Jepit: Jika papan gantung Anda memiliki pegangan jepit, pegang pegangan dengan ibu jari di satu sisi dan jari di sisi lainnya. Jepitan yang lebih lebar lebih sulit. Sebagai alternatif, gunakan balok penjepit, yang merupakan balok dasar (terbuat dari kayu, poliuretan, atau bahan lain) tempat Anda menggantung beban; latih genggaman mencubit Anda menggunakan lebar yang berbeda.
Tepi: Tepi berkisar dari dalam hingga sangat dangkal (lebih sulit). Gunakan posisi tangan terbuka. Bayangkan menampar tangan Anda ke jendela dan perlahan-lahan menyeretnya ke bawah sehingga ujung jari Anda berada di tepinya. Jangan menutup ibu jari Anda di atas jari telunjuk Anda (seperti pada kerutan penuh).
Contoh Latihan Hangboard
Tidak ada kekurangan program pelatihan hangboard dan banyak aliran pemikiran tentang bagaimana melakukannya. Beberapa program pelatihan dirancang di sekitar papan tertentu sementara papan lain menawarkan aplikasi pelatihan.
Di bawah ini hanya satu contoh rutinitas. Anda harus mengidentifikasi pegangan yang ingin Anda kerjakan dan menyesuaikan rencana pelatihan Anda agar sesuai dengan kebutuhan Anda. Mulailah dengan pegangan terbesar dan kerjakan yang lebih kecil.

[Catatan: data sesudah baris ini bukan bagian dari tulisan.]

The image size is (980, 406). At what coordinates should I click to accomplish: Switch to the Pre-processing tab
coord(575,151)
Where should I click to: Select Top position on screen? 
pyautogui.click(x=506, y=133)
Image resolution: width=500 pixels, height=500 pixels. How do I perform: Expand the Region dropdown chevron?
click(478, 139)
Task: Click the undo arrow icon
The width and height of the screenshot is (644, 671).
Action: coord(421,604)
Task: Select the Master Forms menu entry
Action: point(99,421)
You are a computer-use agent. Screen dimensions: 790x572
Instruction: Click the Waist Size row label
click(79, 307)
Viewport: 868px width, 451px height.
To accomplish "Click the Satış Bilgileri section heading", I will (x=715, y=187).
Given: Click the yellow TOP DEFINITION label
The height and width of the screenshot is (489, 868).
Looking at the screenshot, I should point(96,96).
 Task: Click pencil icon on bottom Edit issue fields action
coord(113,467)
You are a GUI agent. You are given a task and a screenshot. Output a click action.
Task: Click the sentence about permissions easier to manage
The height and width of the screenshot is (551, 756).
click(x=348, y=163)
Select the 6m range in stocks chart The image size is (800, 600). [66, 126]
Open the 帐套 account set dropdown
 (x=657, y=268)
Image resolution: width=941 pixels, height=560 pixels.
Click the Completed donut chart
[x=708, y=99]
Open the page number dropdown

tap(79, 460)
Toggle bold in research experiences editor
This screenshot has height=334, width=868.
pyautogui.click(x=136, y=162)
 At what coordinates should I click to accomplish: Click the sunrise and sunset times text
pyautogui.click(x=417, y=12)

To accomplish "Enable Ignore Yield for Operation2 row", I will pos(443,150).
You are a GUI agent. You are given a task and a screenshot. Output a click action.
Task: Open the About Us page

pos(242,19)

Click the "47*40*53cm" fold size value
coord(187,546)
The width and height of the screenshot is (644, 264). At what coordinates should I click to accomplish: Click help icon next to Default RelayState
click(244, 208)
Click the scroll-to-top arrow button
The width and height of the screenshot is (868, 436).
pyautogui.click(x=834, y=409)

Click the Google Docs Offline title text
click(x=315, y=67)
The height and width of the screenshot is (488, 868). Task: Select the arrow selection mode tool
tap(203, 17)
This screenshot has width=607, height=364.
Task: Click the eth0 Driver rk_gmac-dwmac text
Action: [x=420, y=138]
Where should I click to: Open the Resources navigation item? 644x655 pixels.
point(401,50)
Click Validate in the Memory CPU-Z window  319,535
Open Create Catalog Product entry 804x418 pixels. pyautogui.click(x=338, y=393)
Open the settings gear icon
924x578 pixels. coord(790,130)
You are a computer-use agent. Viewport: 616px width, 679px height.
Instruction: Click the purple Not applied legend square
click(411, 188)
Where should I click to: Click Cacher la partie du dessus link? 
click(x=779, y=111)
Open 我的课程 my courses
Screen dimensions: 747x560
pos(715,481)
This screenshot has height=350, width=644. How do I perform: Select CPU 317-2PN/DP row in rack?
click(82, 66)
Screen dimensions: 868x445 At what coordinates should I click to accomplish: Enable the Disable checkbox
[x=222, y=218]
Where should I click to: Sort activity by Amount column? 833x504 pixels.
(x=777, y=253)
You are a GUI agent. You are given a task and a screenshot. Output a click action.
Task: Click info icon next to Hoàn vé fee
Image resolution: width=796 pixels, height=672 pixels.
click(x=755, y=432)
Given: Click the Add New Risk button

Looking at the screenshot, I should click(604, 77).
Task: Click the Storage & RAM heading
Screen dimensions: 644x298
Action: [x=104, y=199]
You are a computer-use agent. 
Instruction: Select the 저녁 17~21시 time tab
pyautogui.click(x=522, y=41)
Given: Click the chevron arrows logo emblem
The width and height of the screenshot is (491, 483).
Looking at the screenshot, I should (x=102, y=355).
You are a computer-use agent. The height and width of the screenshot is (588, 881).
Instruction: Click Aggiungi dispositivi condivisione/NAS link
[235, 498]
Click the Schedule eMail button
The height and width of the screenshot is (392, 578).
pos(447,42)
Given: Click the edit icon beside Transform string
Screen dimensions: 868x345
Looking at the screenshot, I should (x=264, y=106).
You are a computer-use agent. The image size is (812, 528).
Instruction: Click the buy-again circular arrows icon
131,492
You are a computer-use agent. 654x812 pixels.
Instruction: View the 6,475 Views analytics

- Di setiap posisi pegangan, Anda akan menggantung dengan siku sedikit ditekuk selama 7 hingga 10 detik. Kemudian istirahat selama 5 detik. Ulangi urutan itu sebanyak 6 kali.
- Istirahat selama 3 menit di antara setiap set.
- Berhenti pada indikasi pertama rasa sakit atau kesemutan di jari-jari Anda.
Pemanasan: Penting untuk melakukan pemanasan terlebih dahulu sebelum Anda mulai menggantung. Lakukan sekitar 20 hingga 30 menit pendakian mudah atau bouldering atau traversing rendah di dinding panjat. Jika Anda tidak dapat melakukan olahraga panjat tebing, lakukan pemanasan dengan "dead hang" selama 20 atau 30 detik (bertahan pada pegangan terbesar, biasanya terdapat di bagian atas papan) dan beberapa set pull-up.
Pemanasan: 20-30 menit pendakian mudah atau traversing ringan, atau beberapa set pull-up
Kendi: Tunggu selama 7-10 detik. Istirahat selama 5 detik. Ulangi 6 kali.
Istirahat: 3 menit
Saku: Dengan tiga jari di saku, gantung selama 7 hingga 10 detik. Istirahat selama 5 detik. Ulangi 6 kali.
Istirahat: 3 menit
Tepian: Pada tepi sedang menggunakan pegangan tangan terbuka, gantung selama 7 hingga 10 detik. Istirahat selama 5 detik. Ulangi 6 kali.
Istirahat: 3 menit
Mencubit: Pada cubitan sedang, gantung selama 7 hingga 10 detik. Istirahat selama 5 detik. Ulangi 6 kali.
Istirahat: 3 menit
lereng: Gunakan sloper besar, gantung selama 7 hingga 10 detik. Istirahat selama 5 detik. Ulangi 6 kali.
Pemulihan: Lakukan peregangan ringan.